Hi, I’m currently evaluating fly.io for a potential use-case.
Is it possible to automatically delete a volume, when the associated machine stops? I’m trying to utilize Fly.io Machines for user tasks that run once. This requires starting machines for a task and then deleting them once the task is done. It seems that is already possible: Fly machines automatically delete? - #2 by JP_Phillips
My question is if this is possible with volumes as well? Since ephemeral storage doesn’t seem to be extensible on Fly.io Machines (Scaling Ephemeral Disk - #2 by kurt), I would like to go with an automatically created volume for each machine, which would have to be automatically removed at the end of the machine’s lifecycle. I wasn’t able to find anything on this topic so far.
This is not directly possible; by definition a volume is to be used when you want to persist information across machine starts, since as you observed, the machine’s own rootfs is ephemeral, so auto-deleting a volume when the machine dies is not a supported native operation.

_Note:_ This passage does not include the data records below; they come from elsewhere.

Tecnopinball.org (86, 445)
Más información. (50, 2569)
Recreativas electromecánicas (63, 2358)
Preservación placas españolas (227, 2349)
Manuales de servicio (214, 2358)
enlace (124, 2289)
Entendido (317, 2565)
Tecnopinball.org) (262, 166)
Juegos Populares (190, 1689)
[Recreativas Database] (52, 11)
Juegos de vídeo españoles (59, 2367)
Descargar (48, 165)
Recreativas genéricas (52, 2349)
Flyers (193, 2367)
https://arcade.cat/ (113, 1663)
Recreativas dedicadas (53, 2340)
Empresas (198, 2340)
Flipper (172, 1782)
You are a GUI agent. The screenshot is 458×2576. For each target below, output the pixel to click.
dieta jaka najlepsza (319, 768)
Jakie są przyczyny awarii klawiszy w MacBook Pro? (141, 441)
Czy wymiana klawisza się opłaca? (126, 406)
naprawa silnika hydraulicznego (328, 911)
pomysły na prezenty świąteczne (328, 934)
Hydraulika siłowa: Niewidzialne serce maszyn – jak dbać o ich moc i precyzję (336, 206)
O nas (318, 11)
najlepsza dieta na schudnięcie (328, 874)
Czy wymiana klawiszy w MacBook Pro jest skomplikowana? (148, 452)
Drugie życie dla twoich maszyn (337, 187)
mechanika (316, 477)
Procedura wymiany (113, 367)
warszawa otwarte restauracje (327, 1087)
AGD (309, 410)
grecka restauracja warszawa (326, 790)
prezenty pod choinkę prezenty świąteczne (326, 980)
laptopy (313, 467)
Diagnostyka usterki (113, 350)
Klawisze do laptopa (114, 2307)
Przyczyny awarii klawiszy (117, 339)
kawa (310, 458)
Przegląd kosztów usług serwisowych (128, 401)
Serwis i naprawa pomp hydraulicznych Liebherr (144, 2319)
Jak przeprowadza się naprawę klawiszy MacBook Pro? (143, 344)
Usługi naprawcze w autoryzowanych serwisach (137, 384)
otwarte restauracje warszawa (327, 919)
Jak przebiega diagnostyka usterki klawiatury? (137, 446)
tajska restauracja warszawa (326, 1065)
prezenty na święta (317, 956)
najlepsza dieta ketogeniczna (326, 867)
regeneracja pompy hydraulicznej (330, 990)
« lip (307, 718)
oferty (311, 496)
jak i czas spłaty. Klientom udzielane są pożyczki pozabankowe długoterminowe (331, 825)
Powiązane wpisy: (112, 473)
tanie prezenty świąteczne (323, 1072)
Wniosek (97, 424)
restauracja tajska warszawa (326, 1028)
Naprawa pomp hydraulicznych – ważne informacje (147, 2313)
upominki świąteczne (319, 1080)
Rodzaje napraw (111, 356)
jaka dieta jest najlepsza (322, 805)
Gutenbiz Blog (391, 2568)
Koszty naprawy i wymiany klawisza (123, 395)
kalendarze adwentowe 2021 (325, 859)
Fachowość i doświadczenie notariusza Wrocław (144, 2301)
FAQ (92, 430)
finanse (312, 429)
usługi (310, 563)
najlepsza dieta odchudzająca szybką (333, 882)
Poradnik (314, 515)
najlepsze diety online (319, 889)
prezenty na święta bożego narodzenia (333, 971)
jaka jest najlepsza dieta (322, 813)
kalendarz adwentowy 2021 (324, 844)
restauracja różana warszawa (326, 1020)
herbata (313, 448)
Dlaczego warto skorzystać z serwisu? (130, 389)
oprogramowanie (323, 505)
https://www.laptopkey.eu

You can probably hack something equivalent by using truly ephemeral machines (fly machine run --rm --volume volume_id:path) and having your image run something at start-up (some kind of wrapper script) that wipes the volume before starting the task in question.
I’m still very new to the platform, so I’m not familiar with all the primitives, but that seems like a lot of work just to extend the space I can do file operations on. I’m currently using EC2 instances on AWS and I had no problem extending the disk space there.
I understand that volumes are meant for persistent storage, but it seems like almost an oversight that there is no way to extend ephemeral storage. Is there any other way to make this happen more easily?
My main concern is unnecessary cost associated with potential useless volumes in my account. I would like to have true scale-to-zero for this application.